Many scientists have examined how high-fiber grain products, which bind to SGLT-1, FFAR2, and FFAR3, could increase GLP-1 secretion. In this regard, two recent studies evaluated the hunger responses of healthy young adults to isoenergetic breakfasts, including low-fiber ready-to-eat cereals or high-fiber oatmeal. Oatmeal (66.8 g) boosted fullness and decreased hunger, the urge to eat, and perceived prospective food intake compared to ready-to-eat breakfast cereals. Additionally, oatmeal reduced the amount of energy consumed in the subsequent meal. Compared to low-fiber breakfast cereals (control group, 0.5 g/day of fiber from the cereal), daily consumption of a high wheat-fiber breakfast cereal (test group, 24 g/day of fiber from the cereal) for a year significantly increased colonic SCFAs production as well as GLP-1 blood concentrations. More precisely, acetate and butyrate plasma concentrations were already noticeably elevated in the test group 9 months into the intervention. (Reference 11)

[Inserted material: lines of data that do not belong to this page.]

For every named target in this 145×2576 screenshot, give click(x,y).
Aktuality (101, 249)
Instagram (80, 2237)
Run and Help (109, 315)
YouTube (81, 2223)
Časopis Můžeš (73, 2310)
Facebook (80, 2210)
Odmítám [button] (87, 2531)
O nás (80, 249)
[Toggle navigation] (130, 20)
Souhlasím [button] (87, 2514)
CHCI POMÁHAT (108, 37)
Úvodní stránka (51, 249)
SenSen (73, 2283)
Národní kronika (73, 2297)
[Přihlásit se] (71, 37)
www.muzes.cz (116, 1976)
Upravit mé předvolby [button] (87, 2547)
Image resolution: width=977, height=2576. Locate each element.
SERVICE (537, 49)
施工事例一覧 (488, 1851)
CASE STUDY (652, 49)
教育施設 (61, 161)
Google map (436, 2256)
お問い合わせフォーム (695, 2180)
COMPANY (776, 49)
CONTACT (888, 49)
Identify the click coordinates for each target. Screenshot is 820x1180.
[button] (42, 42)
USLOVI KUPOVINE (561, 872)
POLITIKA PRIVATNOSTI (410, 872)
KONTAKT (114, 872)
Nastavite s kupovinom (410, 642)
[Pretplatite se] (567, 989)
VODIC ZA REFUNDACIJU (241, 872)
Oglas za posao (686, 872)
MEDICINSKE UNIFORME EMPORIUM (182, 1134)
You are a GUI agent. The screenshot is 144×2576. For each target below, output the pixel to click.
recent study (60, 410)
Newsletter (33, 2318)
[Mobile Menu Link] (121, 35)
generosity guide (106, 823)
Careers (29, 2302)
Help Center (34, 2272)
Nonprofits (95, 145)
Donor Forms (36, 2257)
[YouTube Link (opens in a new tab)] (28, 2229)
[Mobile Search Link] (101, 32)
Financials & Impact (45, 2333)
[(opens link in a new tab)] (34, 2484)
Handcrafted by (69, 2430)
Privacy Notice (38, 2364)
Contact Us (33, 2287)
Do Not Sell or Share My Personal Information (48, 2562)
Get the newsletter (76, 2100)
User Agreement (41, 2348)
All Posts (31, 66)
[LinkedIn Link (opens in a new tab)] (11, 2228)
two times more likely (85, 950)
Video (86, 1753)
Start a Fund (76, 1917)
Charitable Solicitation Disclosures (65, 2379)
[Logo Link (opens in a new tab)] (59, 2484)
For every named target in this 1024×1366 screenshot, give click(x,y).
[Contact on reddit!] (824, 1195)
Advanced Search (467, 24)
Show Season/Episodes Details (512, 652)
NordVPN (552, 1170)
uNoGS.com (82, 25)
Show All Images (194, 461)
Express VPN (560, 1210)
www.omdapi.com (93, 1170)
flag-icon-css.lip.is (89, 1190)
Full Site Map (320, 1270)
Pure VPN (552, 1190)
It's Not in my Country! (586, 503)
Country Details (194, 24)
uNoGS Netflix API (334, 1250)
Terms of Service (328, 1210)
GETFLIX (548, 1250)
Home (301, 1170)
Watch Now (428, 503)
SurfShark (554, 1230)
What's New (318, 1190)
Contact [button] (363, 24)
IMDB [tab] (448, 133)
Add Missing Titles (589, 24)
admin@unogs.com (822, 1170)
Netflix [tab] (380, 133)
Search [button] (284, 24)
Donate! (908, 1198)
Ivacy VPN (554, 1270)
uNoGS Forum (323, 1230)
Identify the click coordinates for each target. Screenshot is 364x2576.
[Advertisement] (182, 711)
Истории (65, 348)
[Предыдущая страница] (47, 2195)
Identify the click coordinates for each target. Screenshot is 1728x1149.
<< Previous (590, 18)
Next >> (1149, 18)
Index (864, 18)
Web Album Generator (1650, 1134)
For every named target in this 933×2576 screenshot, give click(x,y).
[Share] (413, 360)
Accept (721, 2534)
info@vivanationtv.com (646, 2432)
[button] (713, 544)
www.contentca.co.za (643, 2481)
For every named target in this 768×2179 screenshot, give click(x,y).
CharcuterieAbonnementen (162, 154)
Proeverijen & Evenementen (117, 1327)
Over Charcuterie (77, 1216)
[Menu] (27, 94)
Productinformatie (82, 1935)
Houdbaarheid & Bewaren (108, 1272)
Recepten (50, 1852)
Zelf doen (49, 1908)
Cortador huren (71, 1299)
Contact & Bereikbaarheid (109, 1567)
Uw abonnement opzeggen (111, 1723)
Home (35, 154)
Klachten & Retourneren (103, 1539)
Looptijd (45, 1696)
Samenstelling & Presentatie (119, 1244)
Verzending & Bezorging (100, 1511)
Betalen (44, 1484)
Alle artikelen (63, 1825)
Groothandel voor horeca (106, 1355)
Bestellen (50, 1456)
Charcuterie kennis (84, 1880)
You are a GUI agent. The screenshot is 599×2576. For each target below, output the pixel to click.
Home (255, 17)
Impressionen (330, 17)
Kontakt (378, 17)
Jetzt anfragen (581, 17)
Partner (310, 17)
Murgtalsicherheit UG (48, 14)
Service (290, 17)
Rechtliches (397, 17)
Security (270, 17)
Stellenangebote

Nilsson and colleagues showed that eating high-fiber bread made from barley kernels for three days was linked to higher postprandial PYY and fasting GLP-1 blood concentrations in healthy persons. In healthy people, these alterations in GI peptide concentrations were linked to increased insulin sensitivity and reduced postprandial blood glucose levels. The scientists' discovery of elevated blood SCFAs and breath hydrogen concentrations suggests that elevated SCFAs pro- mediated the beneficial benefits of the barley kernel bread. (Reference 12)
A high-carb meal has been demonstrated to improve postprandial glycemic responses when high protein, MUFA, and fiber foods are added, such as almonds (30.0 to 90.0 g) or pistachios (28.0 to 85.0 g). This effect is dose-dependent.
Researchers have also discovered a decrease in insulin secretion after short-term and long-term almond eating in healthy persons and adults with hyperlipidemia. Similarly, persons with T2D experienced a reduction in body mass index, systolic blood pressure, and C-reactive protein blood concentrations after consuming 50.0 g of pistachios every day for 12 weeks. Consuming peanuts (42.5 g) or peanut butter (42.5 g) as part of a typical breakfast meal boosted postprandial insulin blood concentrations. It lowered postprandial glucose levels in obese women.
Additionally, after a typical lunch meal, peanut butter dramatically reduced postprandial blood glucose concentrations and increased postprandial PYY blood concentrations. Since L-cells emit GLP-1 and PYY, it is conceivable that peanut butter may promote GLP-1 secretion.
It has also been demonstrated that eating 2 to 3 MUFA and protein-rich eggs for breakfast or lunch can reduce emotional postprandial hunger. In addition, eating a breakfast consisting of fruit or cereal rather than a bagel resulted in lower postprandial blood glucose levels, less appetite, and lower calorie intake the next day. After eating eggs, men also expressed greater subjective satisfaction.
Although GLP-1 blood levels were not assessed in these investigations, researchers discovered that adults who consumed an egg-based breakfast had significantly higher postprandial blood levels of PYY. A high-carbohydrate, isocaloric meal can be made more satisfying and satiating by including avocado (50 to 90 g), which is rich in fiber and MUFAs.